(Records from a collection)
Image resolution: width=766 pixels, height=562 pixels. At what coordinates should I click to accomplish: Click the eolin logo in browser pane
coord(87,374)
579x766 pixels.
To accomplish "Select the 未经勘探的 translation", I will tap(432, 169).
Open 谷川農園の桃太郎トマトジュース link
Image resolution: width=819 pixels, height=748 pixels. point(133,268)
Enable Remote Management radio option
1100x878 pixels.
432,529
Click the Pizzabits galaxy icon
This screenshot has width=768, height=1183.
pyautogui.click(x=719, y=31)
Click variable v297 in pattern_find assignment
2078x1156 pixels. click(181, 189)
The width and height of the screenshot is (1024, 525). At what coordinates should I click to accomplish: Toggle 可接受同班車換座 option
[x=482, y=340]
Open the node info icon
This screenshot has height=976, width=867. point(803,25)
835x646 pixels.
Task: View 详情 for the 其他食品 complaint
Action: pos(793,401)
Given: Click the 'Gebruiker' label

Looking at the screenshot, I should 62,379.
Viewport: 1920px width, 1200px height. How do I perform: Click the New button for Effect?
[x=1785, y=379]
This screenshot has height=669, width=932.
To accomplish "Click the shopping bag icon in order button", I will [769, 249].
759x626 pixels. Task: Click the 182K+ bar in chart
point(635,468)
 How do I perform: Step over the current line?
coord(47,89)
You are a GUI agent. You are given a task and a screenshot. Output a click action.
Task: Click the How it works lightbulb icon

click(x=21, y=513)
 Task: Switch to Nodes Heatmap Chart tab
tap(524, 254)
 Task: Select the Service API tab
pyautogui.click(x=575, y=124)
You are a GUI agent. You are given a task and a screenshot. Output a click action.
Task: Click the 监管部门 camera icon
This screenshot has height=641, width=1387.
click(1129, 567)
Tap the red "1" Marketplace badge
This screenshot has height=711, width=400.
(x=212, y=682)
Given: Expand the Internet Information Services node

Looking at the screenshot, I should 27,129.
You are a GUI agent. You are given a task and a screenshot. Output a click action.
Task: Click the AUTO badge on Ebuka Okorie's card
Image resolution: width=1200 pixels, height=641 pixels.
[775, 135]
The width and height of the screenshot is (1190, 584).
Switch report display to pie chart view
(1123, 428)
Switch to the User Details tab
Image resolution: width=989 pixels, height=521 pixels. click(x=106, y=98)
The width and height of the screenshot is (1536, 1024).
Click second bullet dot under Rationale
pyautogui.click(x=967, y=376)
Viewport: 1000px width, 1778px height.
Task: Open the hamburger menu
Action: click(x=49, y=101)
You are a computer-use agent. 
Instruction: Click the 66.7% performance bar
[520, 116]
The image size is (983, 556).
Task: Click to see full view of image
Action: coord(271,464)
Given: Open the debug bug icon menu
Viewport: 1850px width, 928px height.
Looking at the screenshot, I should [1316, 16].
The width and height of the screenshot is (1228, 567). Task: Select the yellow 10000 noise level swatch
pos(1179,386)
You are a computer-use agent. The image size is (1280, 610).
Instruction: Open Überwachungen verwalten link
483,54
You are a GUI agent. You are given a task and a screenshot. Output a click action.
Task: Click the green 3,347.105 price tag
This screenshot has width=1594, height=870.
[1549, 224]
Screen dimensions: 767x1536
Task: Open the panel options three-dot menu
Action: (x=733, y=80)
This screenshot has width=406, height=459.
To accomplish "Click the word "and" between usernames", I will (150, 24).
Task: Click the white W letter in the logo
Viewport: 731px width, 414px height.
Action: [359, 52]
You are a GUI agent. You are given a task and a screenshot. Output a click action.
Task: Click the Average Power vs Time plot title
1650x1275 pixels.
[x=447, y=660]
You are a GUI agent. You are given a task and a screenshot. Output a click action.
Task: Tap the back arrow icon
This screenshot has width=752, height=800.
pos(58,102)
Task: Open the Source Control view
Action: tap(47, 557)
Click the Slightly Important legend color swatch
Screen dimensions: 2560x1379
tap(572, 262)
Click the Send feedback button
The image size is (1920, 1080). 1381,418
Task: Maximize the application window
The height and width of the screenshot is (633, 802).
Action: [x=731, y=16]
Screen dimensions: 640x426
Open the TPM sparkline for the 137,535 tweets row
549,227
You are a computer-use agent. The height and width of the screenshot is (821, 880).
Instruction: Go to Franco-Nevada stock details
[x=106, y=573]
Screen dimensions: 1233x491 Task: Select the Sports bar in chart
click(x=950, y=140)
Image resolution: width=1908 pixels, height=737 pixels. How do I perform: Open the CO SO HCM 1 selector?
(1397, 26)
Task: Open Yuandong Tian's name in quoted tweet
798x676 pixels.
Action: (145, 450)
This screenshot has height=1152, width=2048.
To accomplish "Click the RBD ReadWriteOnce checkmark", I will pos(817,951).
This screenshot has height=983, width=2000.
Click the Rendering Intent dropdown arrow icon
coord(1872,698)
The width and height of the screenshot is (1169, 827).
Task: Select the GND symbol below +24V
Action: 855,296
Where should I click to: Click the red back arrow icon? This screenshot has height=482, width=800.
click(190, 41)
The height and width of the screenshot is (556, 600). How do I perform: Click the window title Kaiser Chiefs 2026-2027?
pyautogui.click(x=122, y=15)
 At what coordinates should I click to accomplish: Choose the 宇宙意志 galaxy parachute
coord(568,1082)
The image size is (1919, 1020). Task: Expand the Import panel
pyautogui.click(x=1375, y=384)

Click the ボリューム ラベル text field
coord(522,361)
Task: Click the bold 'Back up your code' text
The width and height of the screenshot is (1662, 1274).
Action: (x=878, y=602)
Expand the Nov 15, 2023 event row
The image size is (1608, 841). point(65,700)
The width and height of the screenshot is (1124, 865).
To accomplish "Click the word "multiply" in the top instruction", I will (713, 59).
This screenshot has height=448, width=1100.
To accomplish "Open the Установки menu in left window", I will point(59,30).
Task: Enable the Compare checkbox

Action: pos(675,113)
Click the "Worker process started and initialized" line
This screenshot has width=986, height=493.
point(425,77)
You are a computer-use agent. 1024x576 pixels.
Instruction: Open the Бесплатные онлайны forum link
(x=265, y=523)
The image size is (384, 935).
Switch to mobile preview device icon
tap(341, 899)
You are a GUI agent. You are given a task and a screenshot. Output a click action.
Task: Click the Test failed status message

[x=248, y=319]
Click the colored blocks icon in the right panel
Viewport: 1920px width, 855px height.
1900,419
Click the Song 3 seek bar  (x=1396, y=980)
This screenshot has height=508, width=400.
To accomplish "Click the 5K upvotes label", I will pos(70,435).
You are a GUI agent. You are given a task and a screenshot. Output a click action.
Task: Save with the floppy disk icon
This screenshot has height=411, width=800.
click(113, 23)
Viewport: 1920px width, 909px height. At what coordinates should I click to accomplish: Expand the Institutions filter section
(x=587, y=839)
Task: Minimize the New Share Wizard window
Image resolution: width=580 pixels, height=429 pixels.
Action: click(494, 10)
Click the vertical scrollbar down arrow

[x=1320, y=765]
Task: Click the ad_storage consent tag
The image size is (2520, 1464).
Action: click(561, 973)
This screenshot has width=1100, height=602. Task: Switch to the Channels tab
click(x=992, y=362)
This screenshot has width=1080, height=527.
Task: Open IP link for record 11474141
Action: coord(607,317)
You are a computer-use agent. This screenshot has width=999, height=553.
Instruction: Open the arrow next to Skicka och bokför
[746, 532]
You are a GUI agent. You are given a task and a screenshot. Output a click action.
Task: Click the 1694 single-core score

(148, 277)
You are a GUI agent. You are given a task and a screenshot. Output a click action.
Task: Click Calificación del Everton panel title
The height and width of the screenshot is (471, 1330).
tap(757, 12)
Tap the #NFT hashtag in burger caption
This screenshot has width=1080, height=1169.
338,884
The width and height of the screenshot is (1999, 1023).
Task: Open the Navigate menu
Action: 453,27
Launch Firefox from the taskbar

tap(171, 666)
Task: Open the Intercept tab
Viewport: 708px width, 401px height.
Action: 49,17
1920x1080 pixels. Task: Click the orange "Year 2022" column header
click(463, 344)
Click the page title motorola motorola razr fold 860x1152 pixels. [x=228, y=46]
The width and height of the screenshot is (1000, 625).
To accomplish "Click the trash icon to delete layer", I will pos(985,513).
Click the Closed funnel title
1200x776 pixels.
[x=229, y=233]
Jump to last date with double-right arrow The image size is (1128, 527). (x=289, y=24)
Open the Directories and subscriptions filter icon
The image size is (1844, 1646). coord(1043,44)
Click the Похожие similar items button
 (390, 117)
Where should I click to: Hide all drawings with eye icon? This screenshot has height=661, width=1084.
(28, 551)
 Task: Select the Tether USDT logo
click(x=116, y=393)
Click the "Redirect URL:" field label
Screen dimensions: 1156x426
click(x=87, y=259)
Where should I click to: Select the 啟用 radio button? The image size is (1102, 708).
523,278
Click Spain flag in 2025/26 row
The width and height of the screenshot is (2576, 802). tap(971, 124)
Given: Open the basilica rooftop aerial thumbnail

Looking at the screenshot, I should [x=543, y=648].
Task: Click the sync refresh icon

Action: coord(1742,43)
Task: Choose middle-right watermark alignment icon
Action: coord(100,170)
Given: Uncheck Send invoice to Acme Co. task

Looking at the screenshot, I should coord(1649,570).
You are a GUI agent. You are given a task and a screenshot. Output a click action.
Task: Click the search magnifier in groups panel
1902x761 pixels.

● **About this task**
In the data above, retype exactly and only the lines between the one holding "Switch report display to pie chart view" and the one holding "You are a computer-use agent. The height", inclusive.

● **Reply**
Switch report display to pie chart view
(1123, 428)
Switch to the User Details tab
Image resolution: width=989 pixels, height=521 pixels. click(x=106, y=98)
The width and height of the screenshot is (1536, 1024).
Click second bullet dot under Rationale
pyautogui.click(x=967, y=376)
Viewport: 1000px width, 1778px height.
Task: Open the hamburger menu
Action: click(x=49, y=101)
You are a computer-use agent. 
Instruction: Click the 66.7% performance bar
[520, 116]
The image size is (983, 556).
Task: Click to see full view of image
Action: coord(271,464)
Given: Open the debug bug icon menu
Viewport: 1850px width, 928px height.
Looking at the screenshot, I should [1316, 16].
The width and height of the screenshot is (1228, 567). Task: Select the yellow 10000 noise level swatch
pos(1179,386)
You are a computer-use agent. The image size is (1280, 610).
Instruction: Open Überwachungen verwalten link
483,54
You are a GUI agent. You are given a task and a screenshot. Output a click action.
Task: Click the green 3,347.105 price tag
This screenshot has width=1594, height=870.
[1549, 224]
Screen dimensions: 767x1536
Task: Open the panel options three-dot menu
Action: (x=733, y=80)
This screenshot has width=406, height=459.
To accomplish "Click the word "and" between usernames", I will (150, 24).
Task: Click the white W letter in the logo
Viewport: 731px width, 414px height.
Action: [359, 52]
You are a GUI agent. You are given a task and a screenshot. Output a click action.
Task: Click the Average Power vs Time plot title
1650x1275 pixels.
[x=447, y=660]
You are a GUI agent. You are given a task and a screenshot. Output a click action.
Task: Tap the back arrow icon
This screenshot has width=752, height=800.
pos(58,102)
Task: Open the Source Control view
Action: tap(47, 557)
Click the Slightly Important legend color swatch
Screen dimensions: 2560x1379
tap(572, 262)
Click the Send feedback button
The image size is (1920, 1080). 1381,418
Task: Maximize the application window
The height and width of the screenshot is (633, 802).
Action: [x=731, y=16]
Screen dimensions: 640x426
Open the TPM sparkline for the 137,535 tweets row
549,227
You are a computer-use agent. The height and width of the screenshot is (821, 880).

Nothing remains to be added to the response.